Problem to work on: Copy the following records line for line, with no changes, and omit the pictures from your answer.
* BEGIN Provided records *
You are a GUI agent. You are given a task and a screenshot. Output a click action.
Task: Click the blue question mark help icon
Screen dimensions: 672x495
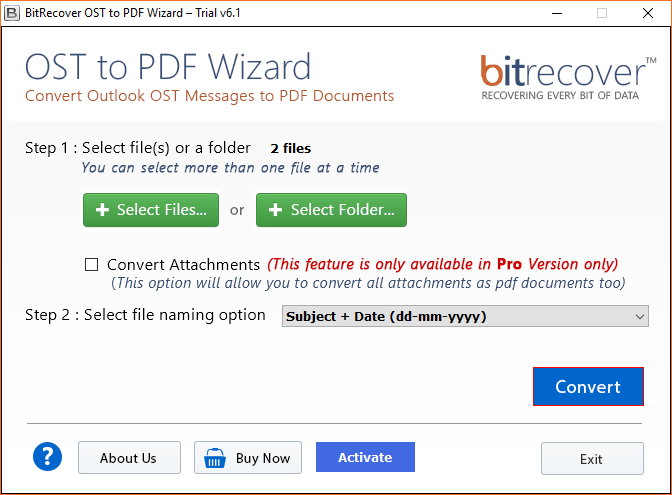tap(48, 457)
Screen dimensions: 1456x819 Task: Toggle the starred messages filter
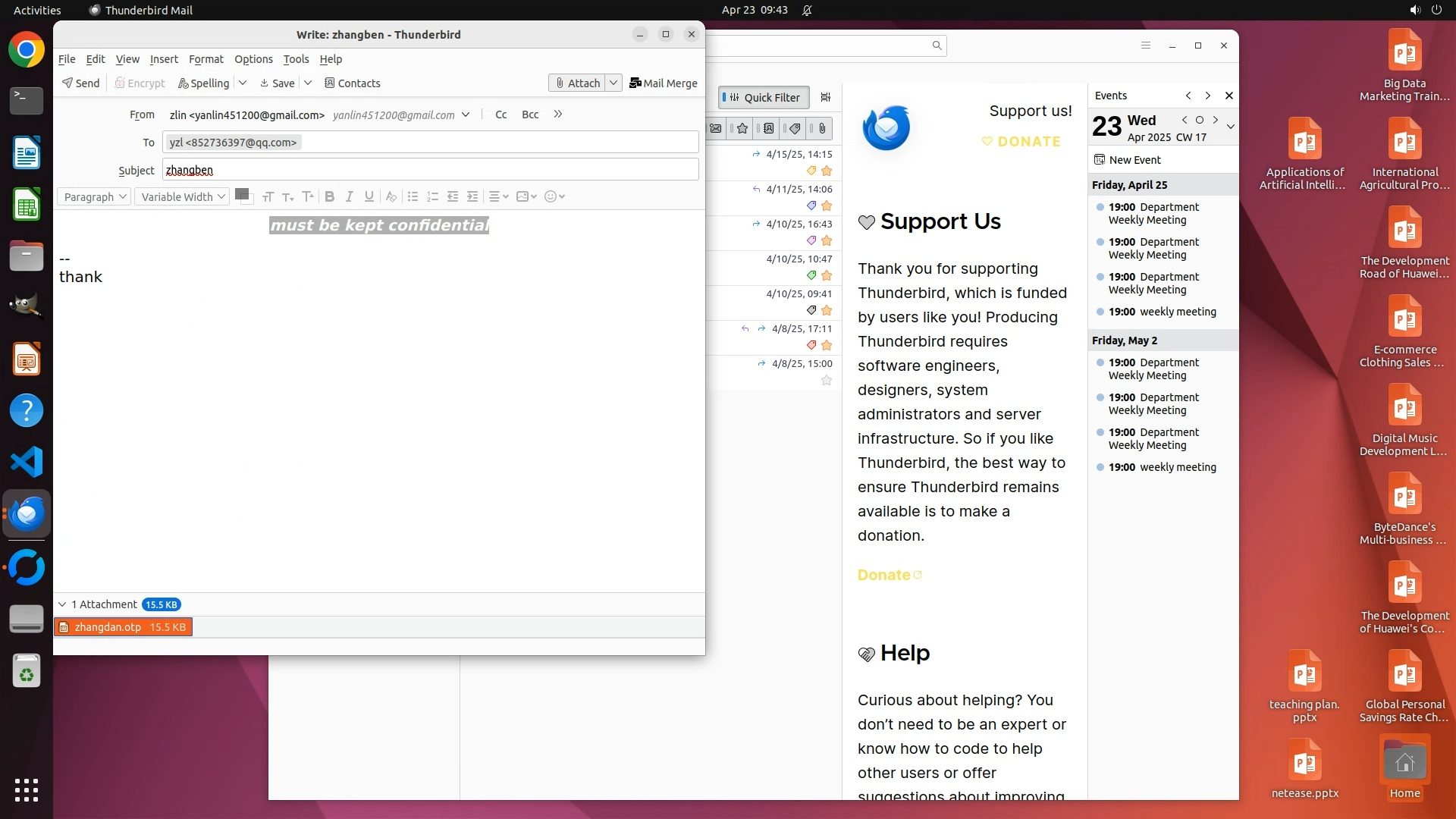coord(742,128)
* END Provided records *
Solution to this task:
You are a GUI agent. You are given a task and a screenshot. Output a click action.
Task: Click the blue question mark help icon
Screen dimensions: 672x495
tap(48, 457)
Screen dimensions: 1456x819 Task: Toggle the starred messages filter
coord(742,128)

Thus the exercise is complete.